[![License](https://img.shields.io/badge/License-Apache%202.0-blue.svg)](https://opensource.org/licenses/Apache-2.0)
[![PyPI version fury.io](https://badge.fury.io/py/qgate-sln-mlrun.svg)](https://pypi.python.org/pypi/qgate-sln-mlrun/)
![coverage](https://github.com/george0st/qgate-sln-mlrun/blob/master/coverage.svg?raw=true)
![GitHub commit activity](https://img.shields.io/github/commit-activity/w/george0st/qgate-sln-mlrun)
![GitHub release](https://img.shields.io/github/v/release/george0st/qgate-sln-mlrun)
# QGate-Sln-MLRun
The Quality Gate for solution MLRun (and Iguazio). The main aims of the project are:
- independent quality test (function, integration, acceptance, ... tests)

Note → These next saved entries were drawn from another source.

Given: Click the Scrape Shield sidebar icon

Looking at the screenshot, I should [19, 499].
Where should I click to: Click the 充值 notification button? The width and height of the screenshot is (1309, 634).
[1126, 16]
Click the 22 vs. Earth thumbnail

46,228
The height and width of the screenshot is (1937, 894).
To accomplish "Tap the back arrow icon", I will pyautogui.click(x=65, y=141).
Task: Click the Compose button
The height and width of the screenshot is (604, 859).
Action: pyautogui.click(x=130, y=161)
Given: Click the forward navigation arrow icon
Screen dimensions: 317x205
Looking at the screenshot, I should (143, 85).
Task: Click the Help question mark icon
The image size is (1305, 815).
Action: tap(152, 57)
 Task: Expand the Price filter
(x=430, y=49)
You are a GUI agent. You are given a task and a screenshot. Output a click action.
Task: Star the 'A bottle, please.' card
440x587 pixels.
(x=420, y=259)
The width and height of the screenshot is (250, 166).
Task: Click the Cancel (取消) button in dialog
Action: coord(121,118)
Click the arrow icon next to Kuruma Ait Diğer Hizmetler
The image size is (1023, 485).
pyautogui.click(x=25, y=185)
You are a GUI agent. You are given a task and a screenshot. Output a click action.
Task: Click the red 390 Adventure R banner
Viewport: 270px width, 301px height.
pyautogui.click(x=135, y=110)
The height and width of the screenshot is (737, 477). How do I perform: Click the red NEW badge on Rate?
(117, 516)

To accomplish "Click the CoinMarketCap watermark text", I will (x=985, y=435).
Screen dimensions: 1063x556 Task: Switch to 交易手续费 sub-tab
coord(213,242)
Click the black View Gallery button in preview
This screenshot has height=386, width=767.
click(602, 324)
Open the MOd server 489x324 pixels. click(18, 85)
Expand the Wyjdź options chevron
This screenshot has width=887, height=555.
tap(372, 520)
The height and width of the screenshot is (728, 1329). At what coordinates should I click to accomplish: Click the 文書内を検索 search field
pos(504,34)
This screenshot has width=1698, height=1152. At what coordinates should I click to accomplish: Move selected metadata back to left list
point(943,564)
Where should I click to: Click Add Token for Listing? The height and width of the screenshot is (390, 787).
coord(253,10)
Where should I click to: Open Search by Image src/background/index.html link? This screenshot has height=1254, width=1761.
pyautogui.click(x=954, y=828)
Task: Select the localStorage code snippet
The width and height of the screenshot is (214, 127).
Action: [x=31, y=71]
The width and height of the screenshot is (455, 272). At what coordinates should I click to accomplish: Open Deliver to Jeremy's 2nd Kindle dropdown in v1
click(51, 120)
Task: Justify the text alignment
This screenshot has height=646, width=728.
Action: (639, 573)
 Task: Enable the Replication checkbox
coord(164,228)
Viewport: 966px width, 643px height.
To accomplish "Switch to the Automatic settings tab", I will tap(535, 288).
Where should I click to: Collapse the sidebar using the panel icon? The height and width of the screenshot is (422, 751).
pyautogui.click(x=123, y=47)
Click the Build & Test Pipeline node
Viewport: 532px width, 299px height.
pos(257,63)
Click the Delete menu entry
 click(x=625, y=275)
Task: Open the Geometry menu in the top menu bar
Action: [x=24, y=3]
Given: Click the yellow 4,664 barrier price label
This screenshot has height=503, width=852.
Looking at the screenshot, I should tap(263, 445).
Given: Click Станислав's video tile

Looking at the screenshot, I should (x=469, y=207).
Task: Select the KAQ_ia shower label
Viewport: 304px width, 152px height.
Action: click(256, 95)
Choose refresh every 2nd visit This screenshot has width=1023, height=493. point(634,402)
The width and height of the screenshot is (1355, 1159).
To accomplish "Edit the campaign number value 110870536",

- deeper quality checks before full rollout/use in company environments
- identification of possible compatibility issues (if any)
- external and independent test coverage
- etc.
The tests use these key components, MLRun solution see **[GIT mlrun](https://github.com/mlrun/mlrun)**,
sample meta-data model see **[GIT qgate-model](https://github.com/george0st/qgate-model)** and this project.
## Test scenarios
The quality gate covers these test scenarios (✅ done, ✔ in-progress, ❌ planned):
- **Project**
- ✅ TS101: Create project(s)
- ✅ TS102: Delete project(s)
- **Feature set**
- ✅ TS201: Create feature set(s)
- ✅ TS202: Create feature set(s) & Ingest from DataFrame source (one step)
- ✅ TS203: Create feature set(s) & Ingest from CSV source (one step)
- ✅ TS204: Create feature set(s) & Ingest from Parquet source (one step)
- ❌ TS205: Create feature set(s) & Ingest from SQL source (one step)
- ❌ TS206: Create feature set(s) & Ingest from Kafka source (one step)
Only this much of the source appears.